The U.S.-China trade war and geopolitical flare-ups could threaten the
growth of North America’s upstream oil and gas as oil market volatility and
the specter of global recession rise, S&P
Global Ratings said in a new report this week.
S&P Global Ratings’ report
“North America: Rising Recession Risk Adds to Trade, Rate Uncertainty” found
that American consumers have so far propped up the world’s biggest economy,
but the trade disputes, heightened tension in the Middle East, and slowing
global economic growth will weigh on many industrial sectors in the U.S.,
including the energy sector.
According to S&P Global Ratings, the risk of a recession in the United
States beginning over the next 12 months has now increased to 30 percent-35
percent, up by five percentage points compared to the previous quarter.
Geopolitical tensions, especially in the Middle East with the attacks
on Saudi oil infrastructure, and trade disputes “are leading to more
frequent and intense periods of market volatility,” S&P Global Ratings
says.
The rating agency has revised down its outlook on the U.S. upstream oil
and gas industry from ‘stable’ in the second quarter to ‘stable-to-negative’

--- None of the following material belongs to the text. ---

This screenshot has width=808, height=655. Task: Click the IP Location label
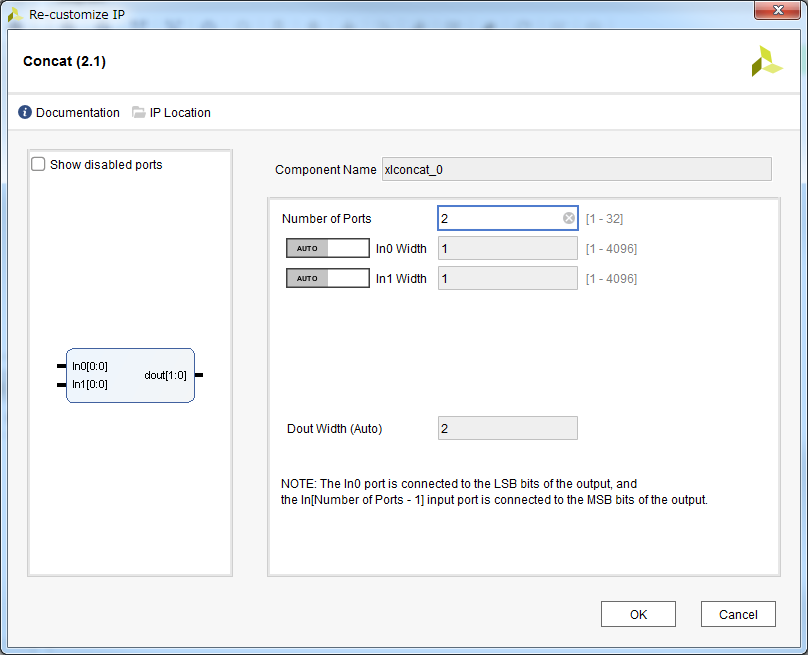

now. S&P Global Ratings’ outlook on the U.S. midstream oil and gas
segment—including pipelines and refinery businesses—remains ‘stable’.
The U.S. shale
production is indeed slowing down, according to the latest data from the
U.S. Energy Information Administration (EIA). The most recent EIA data showed
that American oil production fell sharply in July, dipping by 276,000 barrels
per day. Moreover, shale producers are now facing financial
stress and the prospect of stubbornly low prices.
According to a Moody’s
report from June, North American exploration and production (E&P)
companies will see their capital efficiency improvements stall this year and
next as oil prices stay range-bound. Moody’s study of the 40 largest rated
independent E&P companies in North America showed that companies are
unlikely to significantly cut debt further because of the prospect of meager
earnings and higher shareholder payouts.